JavaScript, Ruby, and C


I first learned to program in TI-BASIC on the TI-83+ when I was 13. Nothing fancy—I remember writing a number-guessing game and a program that momentarily made you think you’d cleared your calculator’s RAM (this involved replicating, pixel by pixel, the “RAM cleared” message screen). I don’t remember ever thinking “cool, I’m learning to program.” It was more like, “ha, I told my calculator to do something and it did it! What a chump!”

Around the same time, I taught myself HTML using a (then cutting-edge) software package called Visual Page. It was sort of like Adobe Dreamweaver (then Macromedia Dreamweaver), and I learned a lot by being able to write some HTML and then immediately see the result. Again, I didn’t think I was learning anything important. I was just making yet another Dragon Ball Z fan site.

So when I started learning JavaScript in late 2011 with a clear goal of really learning to program, I was surprised by how intuitive I found some of the concepts and syntax. I figure a lot of this was internalized when I was messing around with TI-BASIC (and, now that I think of it, when I learned a bit of Logo from my friend’s dad in elementary school). This is one of the main reasons I think introductory computer programming should be taught in elementary school, but that’s for a future post. But what about for people who really are total beginners, those who are learning to program later in life? What should they start with and how should they proceed?

Over the past year and a half, I’ve come to know JavaScript, Ruby, and C fairly well, and I’ve learned a bit of Python, Haskell, and Clojure. I’m by no means a master of any of these languages, but I’ve used the first three to build a couple of projects (including this site), and I feel comfortable thinking in them (particularly Ruby). Having picked up a bunch of useful concepts and best practices from all of these languages, my advice for total beginners who want to eventually become competent programmers is to learn HTML/CSS and then spend time on JavaScript, Ruby, and C.

Why JavaScript?

Many would argue that JavaScript is not a good beginner’s language, and this is true for a lot of reasons. JavaScript’s ubiquity is orthogonal to its merits as a language, and there are a lot of wat moments. That said, it’s all over the web, and if you want to write websites or web applications, you’ll probably need to know some JavaScript.

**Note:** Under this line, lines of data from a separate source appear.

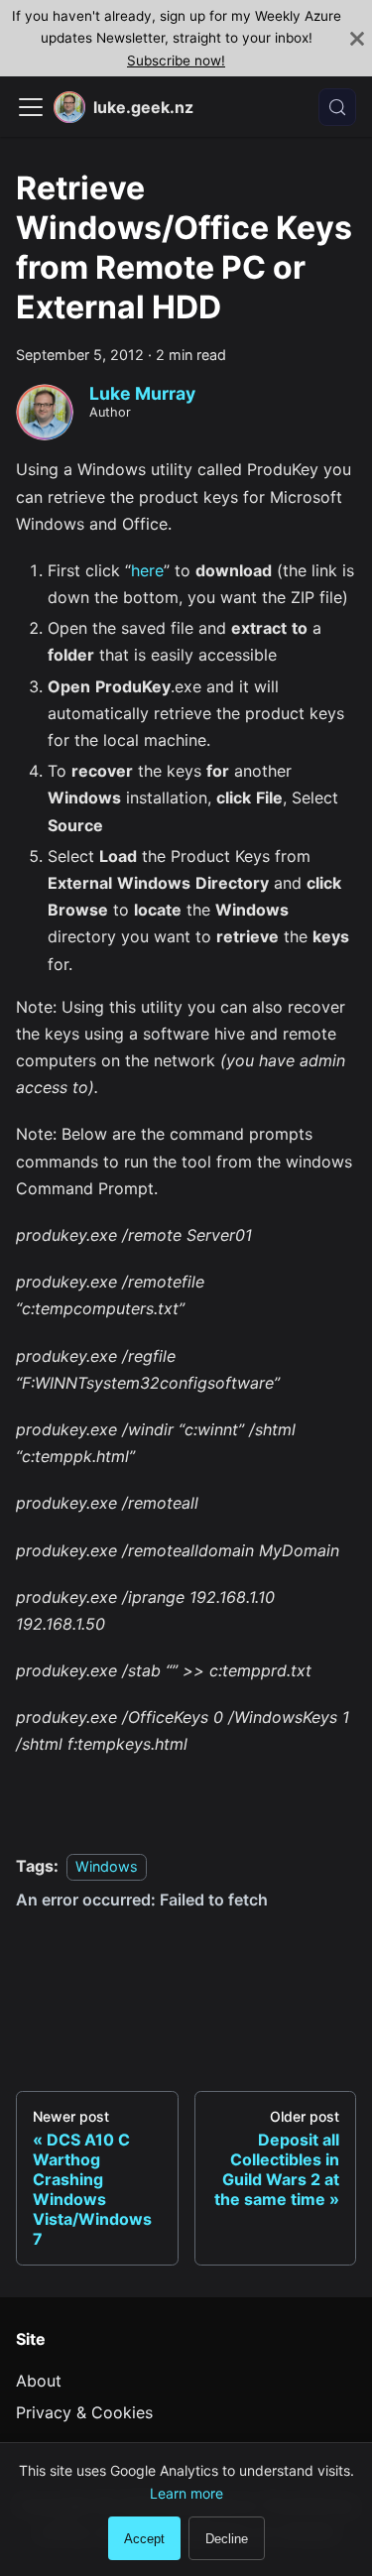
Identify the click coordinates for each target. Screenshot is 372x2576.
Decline (226, 2538)
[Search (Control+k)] (337, 107)
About (39, 2381)
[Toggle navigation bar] (31, 107)
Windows (106, 1866)
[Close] (357, 38)
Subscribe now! (176, 60)
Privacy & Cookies (84, 2412)
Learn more (186, 2493)
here (147, 570)
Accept (144, 2538)
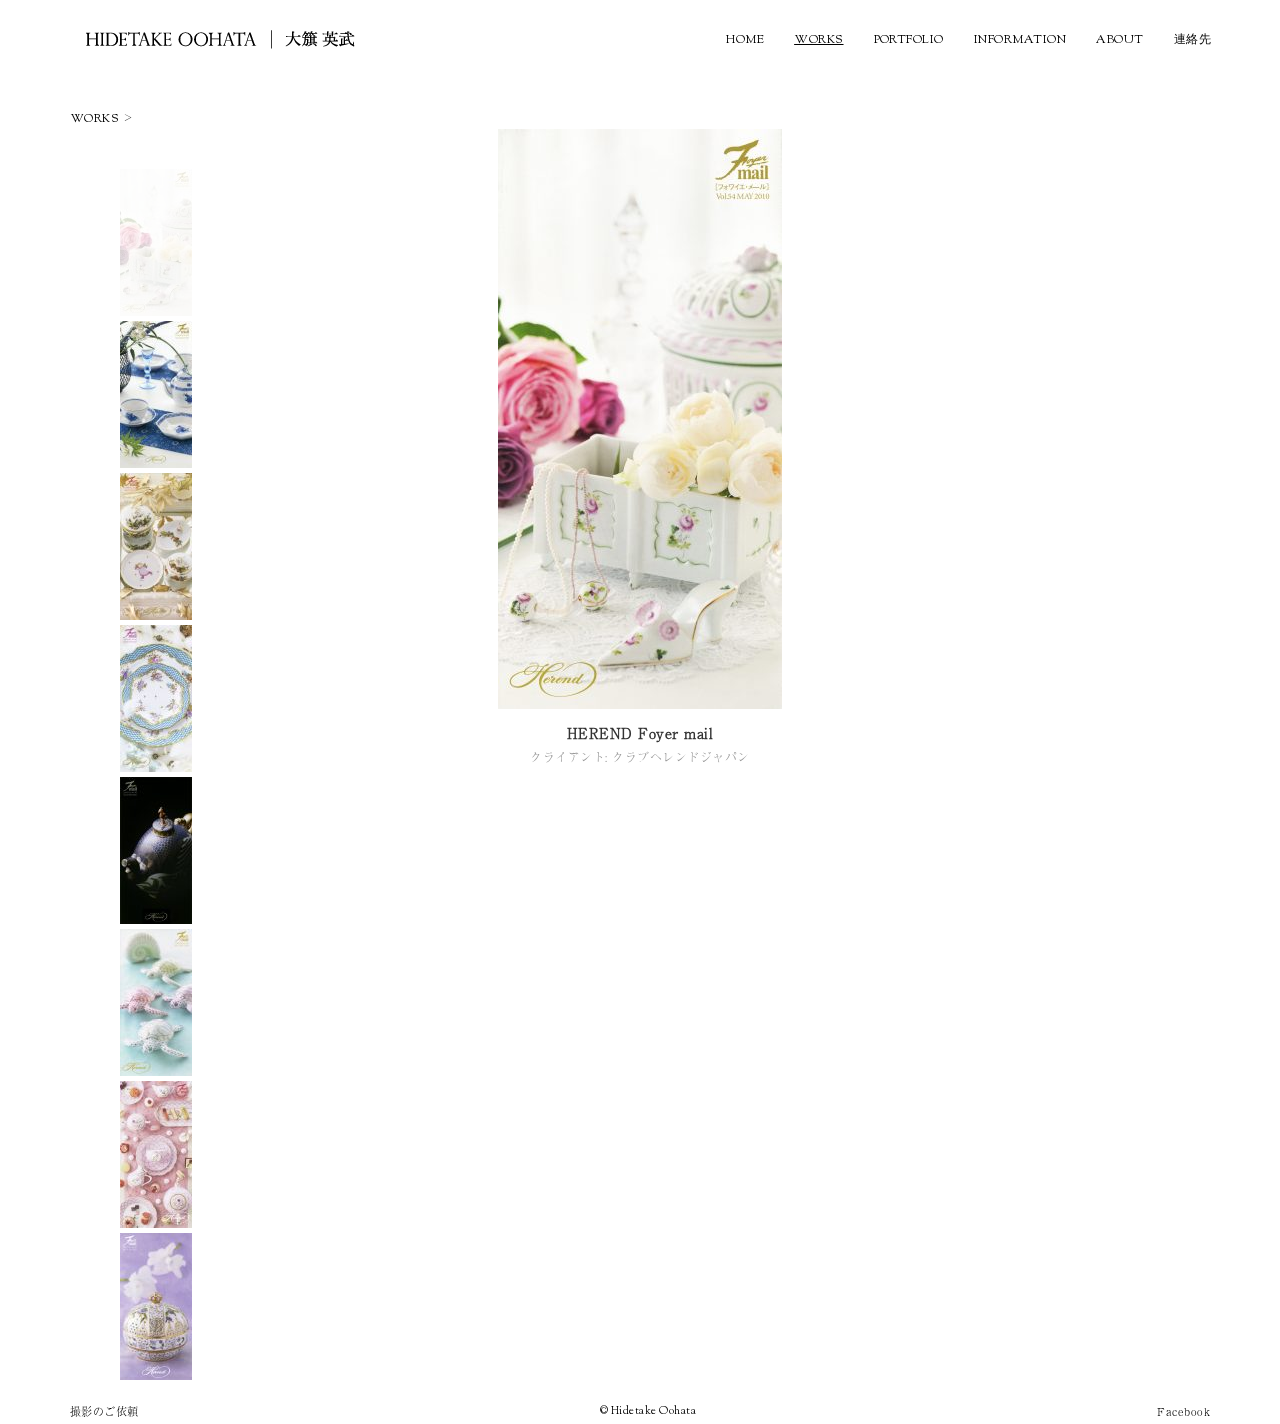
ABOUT (1119, 40)
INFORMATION (1020, 40)
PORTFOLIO (909, 40)
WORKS (818, 40)
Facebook (1183, 1411)
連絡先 (1192, 40)
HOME (745, 40)
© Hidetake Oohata (648, 1411)
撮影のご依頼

JavaScript’s syntax is very similar to C’s (see below), so the learning curve for one is mitigated by knowing the other (some will argue that point, but I’ve found it to be the case). The most important part of learning JavaScript, though—and this is something I didn’t recognize until I started learning more purely functional languages, like Haskell and Clojure—is its power as a functional language. Treating functions as the fundamental unit of JavaScript (as opposed to objects) allows you to write some really elegant code, and training yourself to think in functional (JavaScript), object-oriented (Ruby), and imperative (C) styles gives you that many more mental models and tools for solving future programming problems. (To be fair, JavaScript is fully object-oriented, but I’ve found its real power lies in a more functional approach to the language.)

Why Ruby?

As I mentioned above, Ruby is an object-oriented language, and its intuitive structure and clear syntax make it especially easy to learn. Want to print out “true” if a particular statement is true? puts "true" if 1 < 2 does the trick. The object-oriented paradigm is crucial for new programmers to understand, and I feel Ruby implements it particularly well (and without the verbosity of a language like Java or the perils of multiple inheritance permitted in languages like Python).

Though “Ruby” is often uttered in the same breath as “Rails”—and there’s surely utility in understanding and using the Ruby on Rails framework—the language is tremendously useful in its own right, and you can use it in any number of web application frameworks. Knowing JavaScript allows you to handle the frontend magic for your site or application, and Ruby is a great language for running the backend (whether you end up using Rails, Rack, Sinatra, Camping, &c).

Why C?

You can get pretty far with just JavaScript and Ruby: frontend and backend, functional and object-oriented, yin and yang. But if you want to write a Ruby extension or optimize a part of your codebase with a small, fast language, C is a great choice.

C has been around for 40+ years, so there’s a huge amount of information and tons of tried-and-true best practices available on the web (though my advice would be to read the canonical C Programming Language, often simply called “K&R”). If you want to learn to program really low-level stuff—managing your own memory, juggling pointers, creating the kinds of data structures other languages handle for you—you can’t beat C. Yes, equivalent code will be longer in C than in Ruby, but you’re not going to learn the ins and outs of data structures, algorithms, and memory management without learning a language like C. (I’m a particular fan of Mastering Algorithms with C, which also has a lot of useful C information and covers data structures, as well).

This ended up being a bit longer than I had intended, and while I’m somewhat evangelizing these particular languages, I want to stress that you should learn one language and learn it absurdly well, then branch out into others. In the long run, becoming a programming polyglot is invaluable, and you’ll find that being adept with a number of languages and paradigms will reward you over and over again in your work and your personal projects.